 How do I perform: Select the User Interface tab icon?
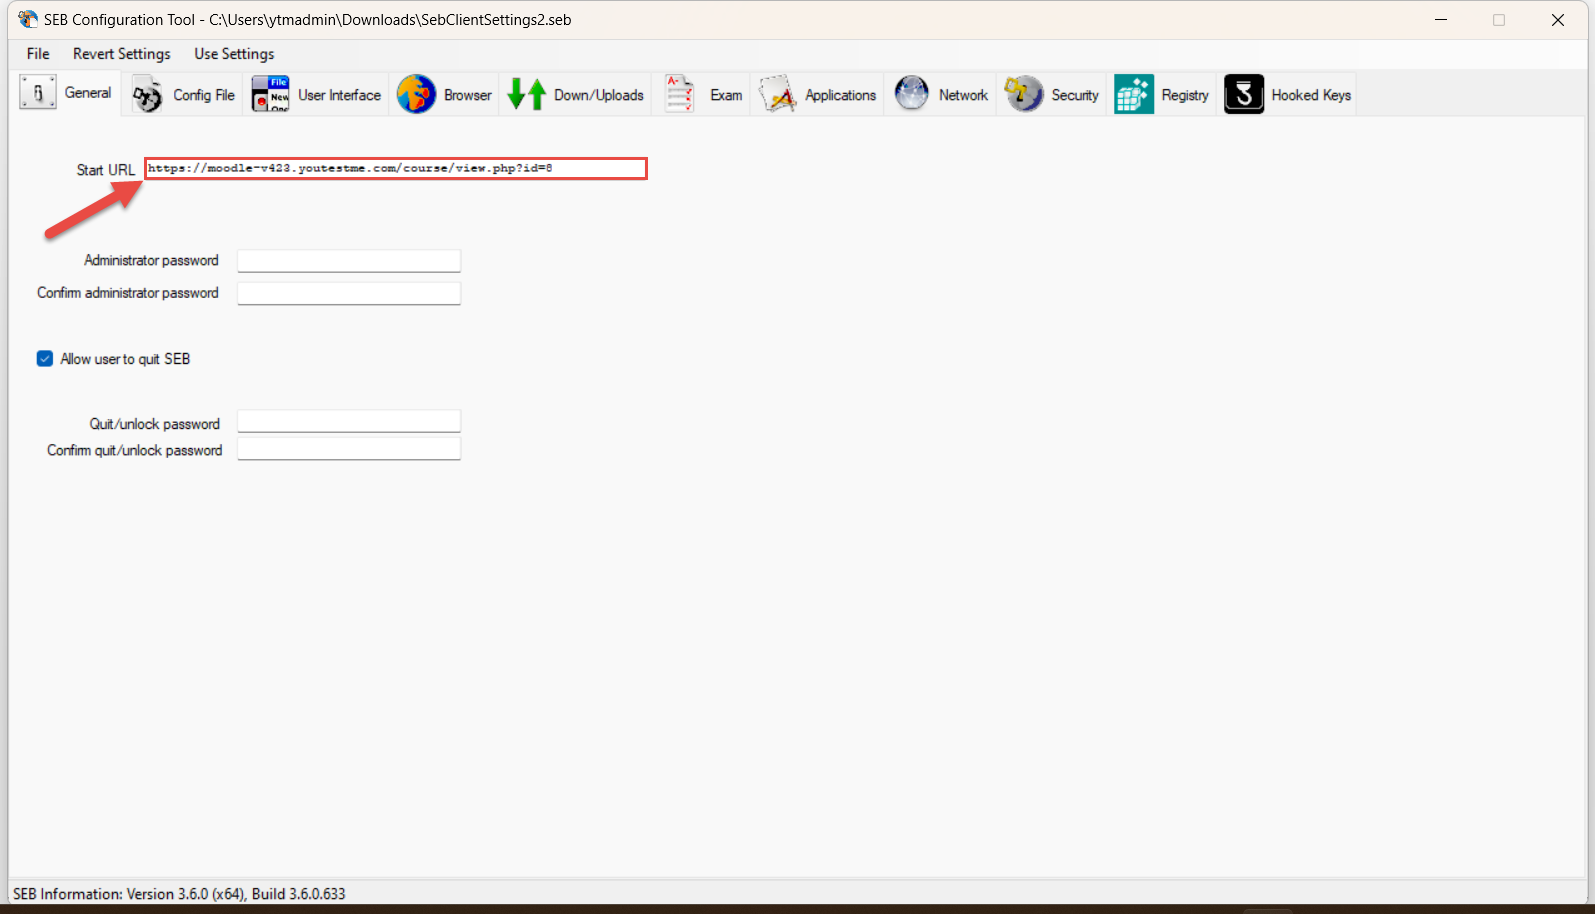point(270,95)
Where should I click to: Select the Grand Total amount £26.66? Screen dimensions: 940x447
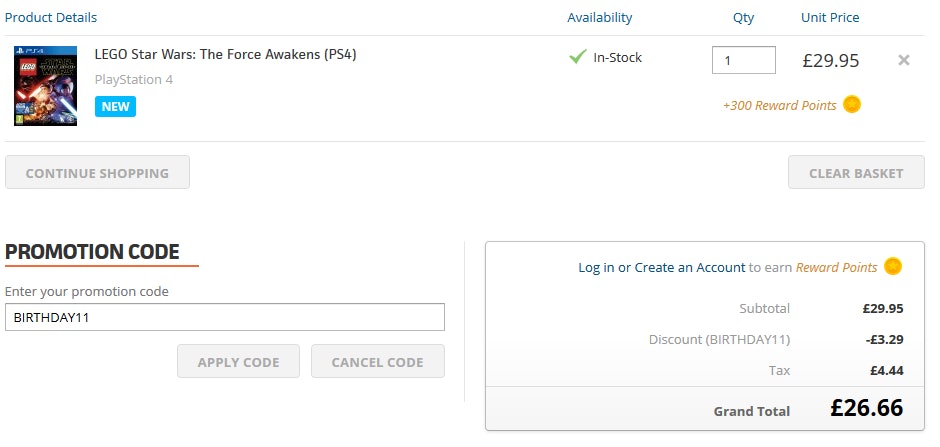tap(866, 408)
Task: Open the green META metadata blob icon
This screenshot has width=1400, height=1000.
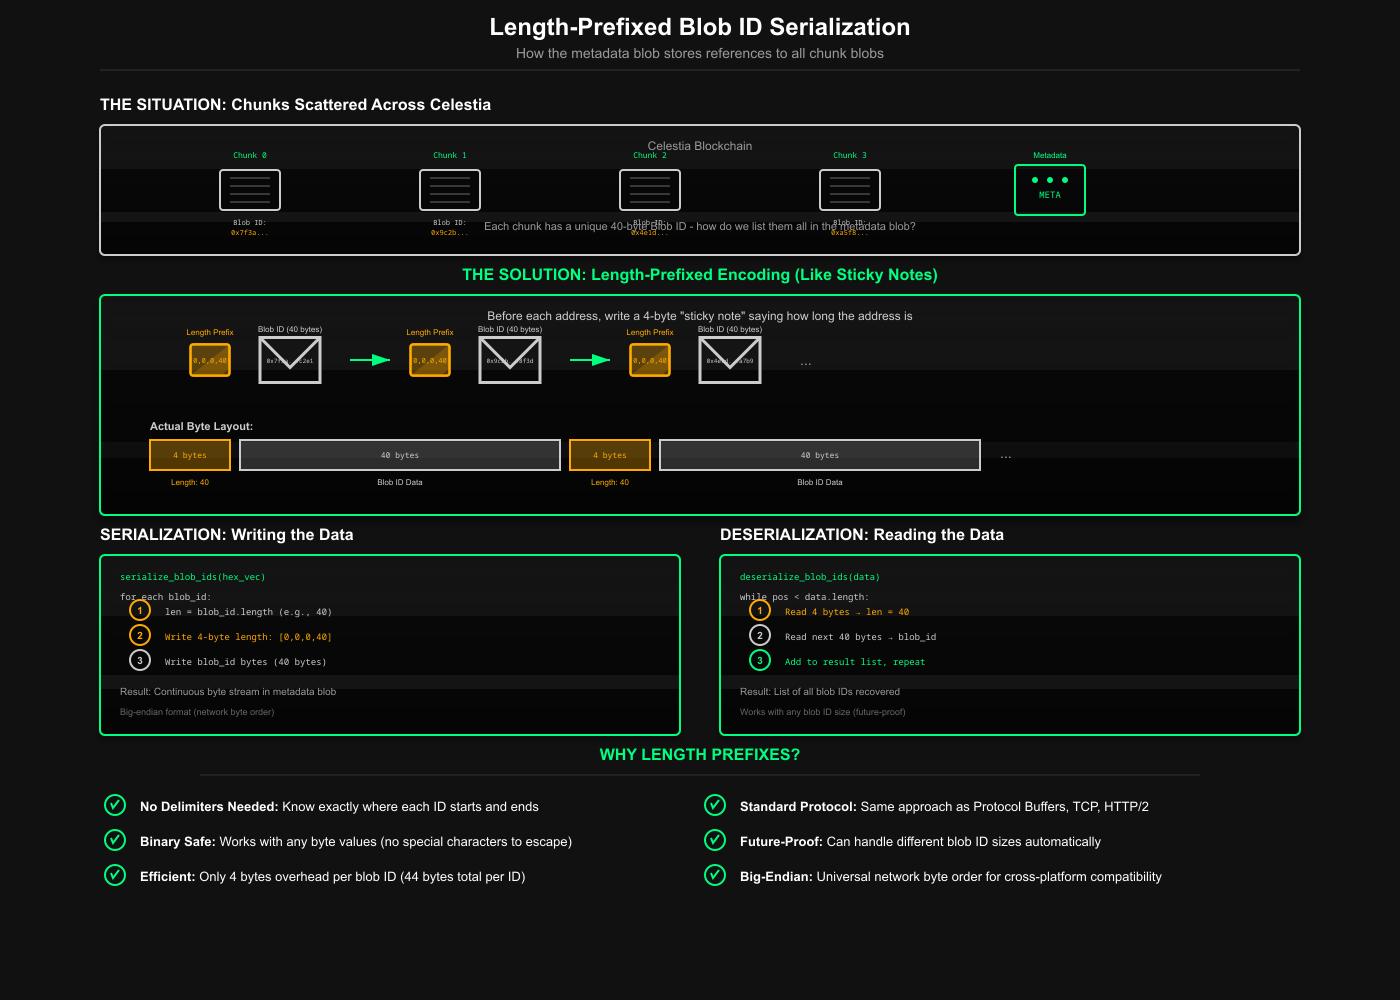Action: point(1050,190)
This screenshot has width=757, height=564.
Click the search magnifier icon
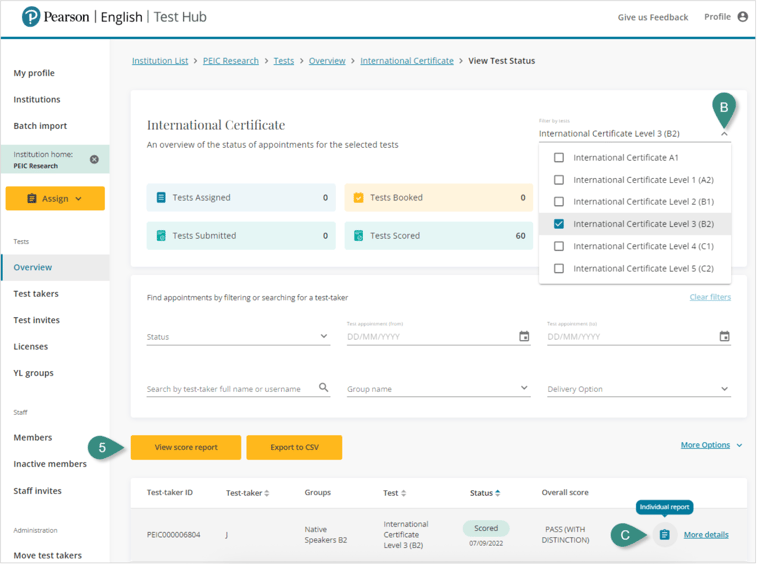click(x=323, y=388)
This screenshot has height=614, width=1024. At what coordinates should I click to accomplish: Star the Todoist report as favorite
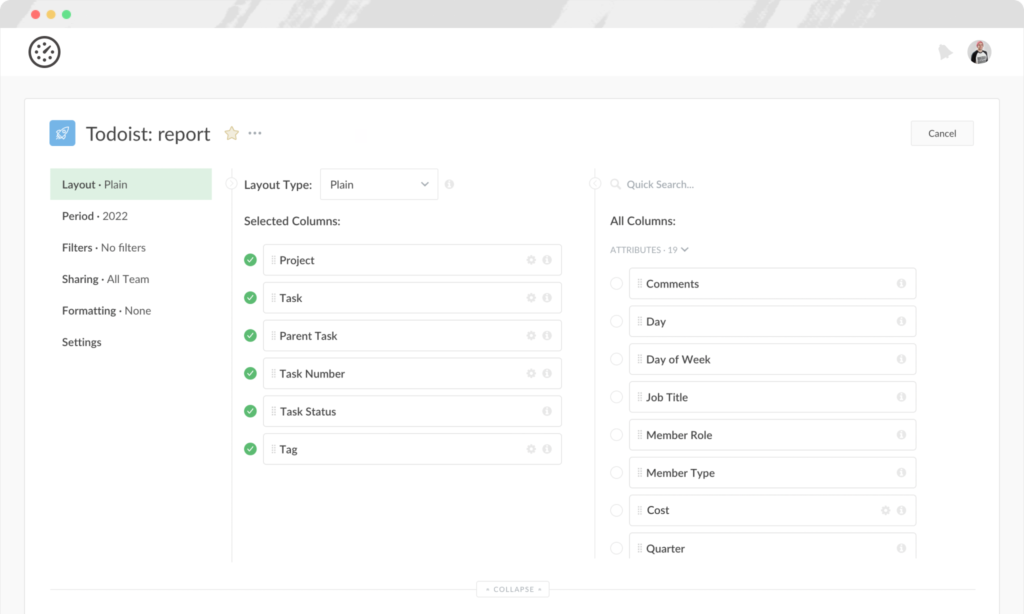click(x=231, y=133)
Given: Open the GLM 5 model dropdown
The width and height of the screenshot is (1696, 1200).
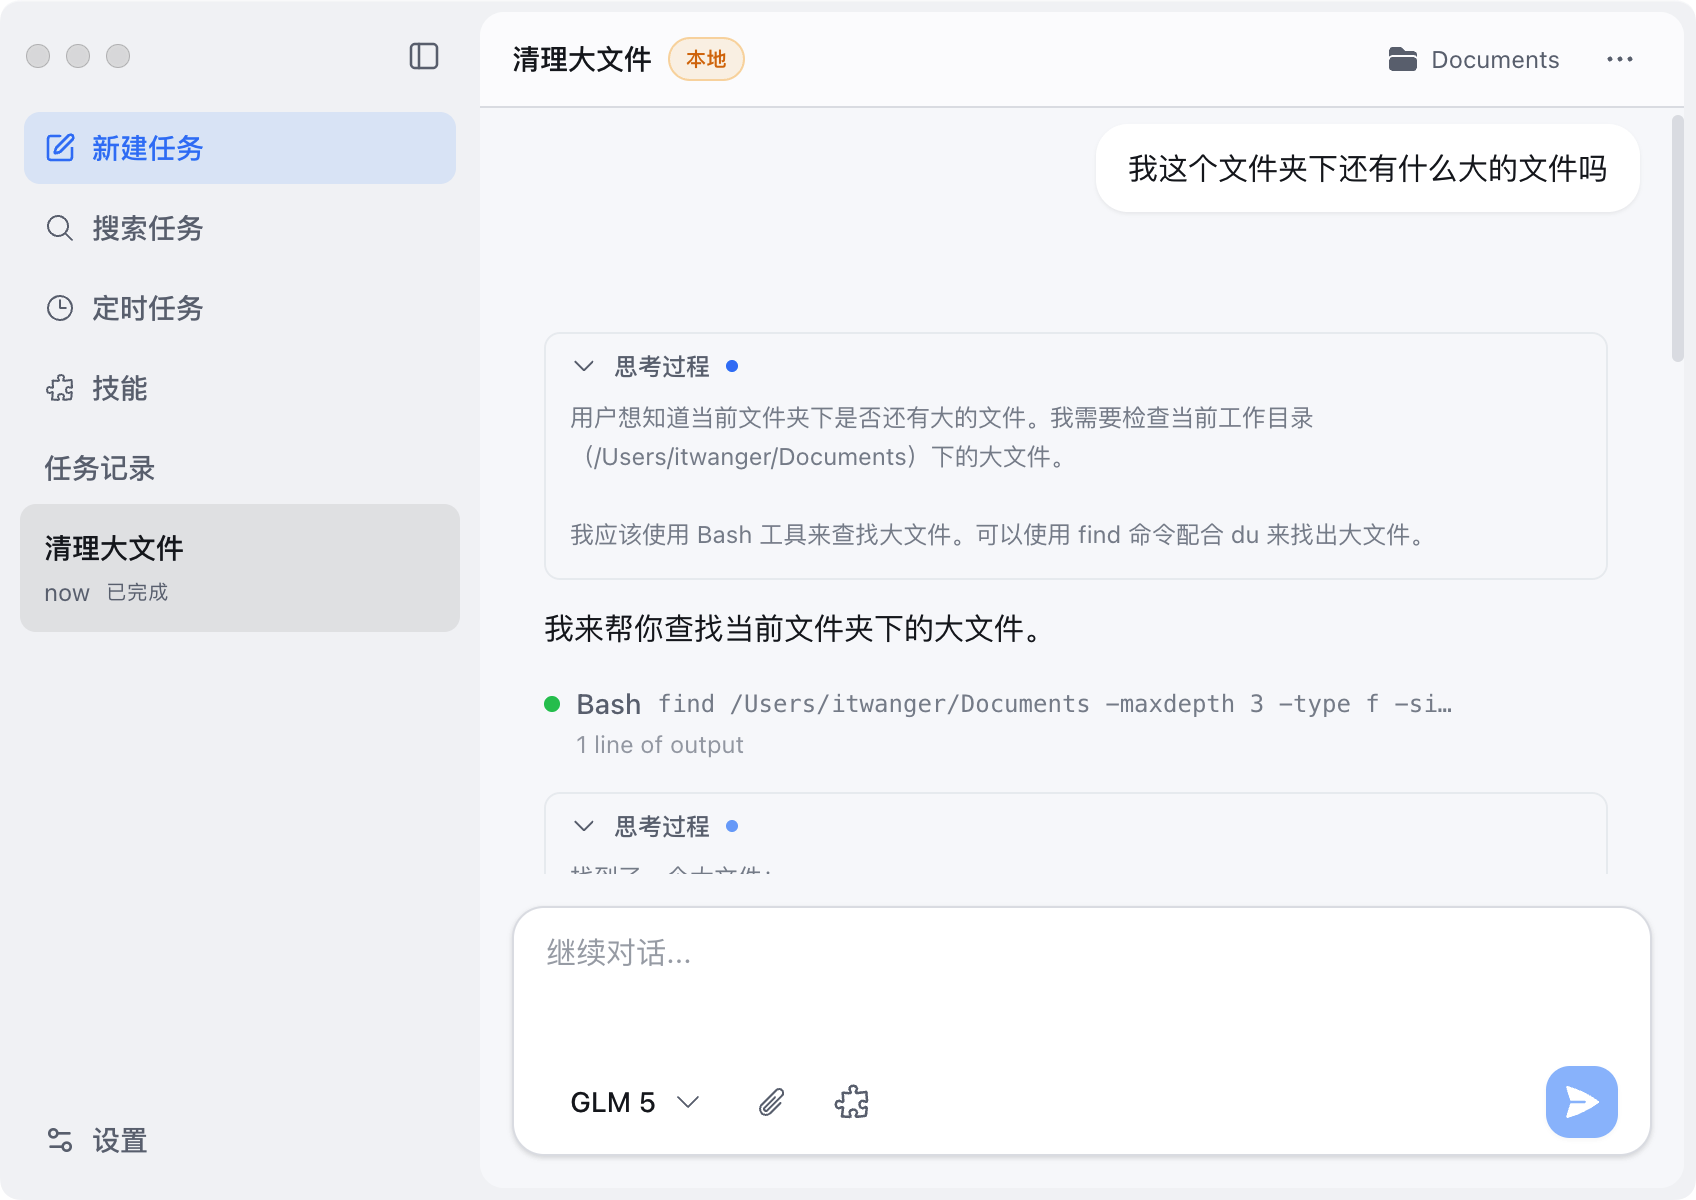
++++++++++
→ Problem to solve
All lines from the one holding "This screenshot has width=757, height=564." to the end of the listing above need to be duplicated exactly. None of the pictures should be included.

→ Exercise answer
This screenshot has width=757, height=564.
Click the search magnifier icon
click(x=323, y=388)
This screenshot has height=614, width=1024. At what coordinates should I click to accomplish: Star the Todoist report as favorite
click(x=231, y=133)
Given: Open the GLM 5 model dropdown
The width and height of the screenshot is (1696, 1200).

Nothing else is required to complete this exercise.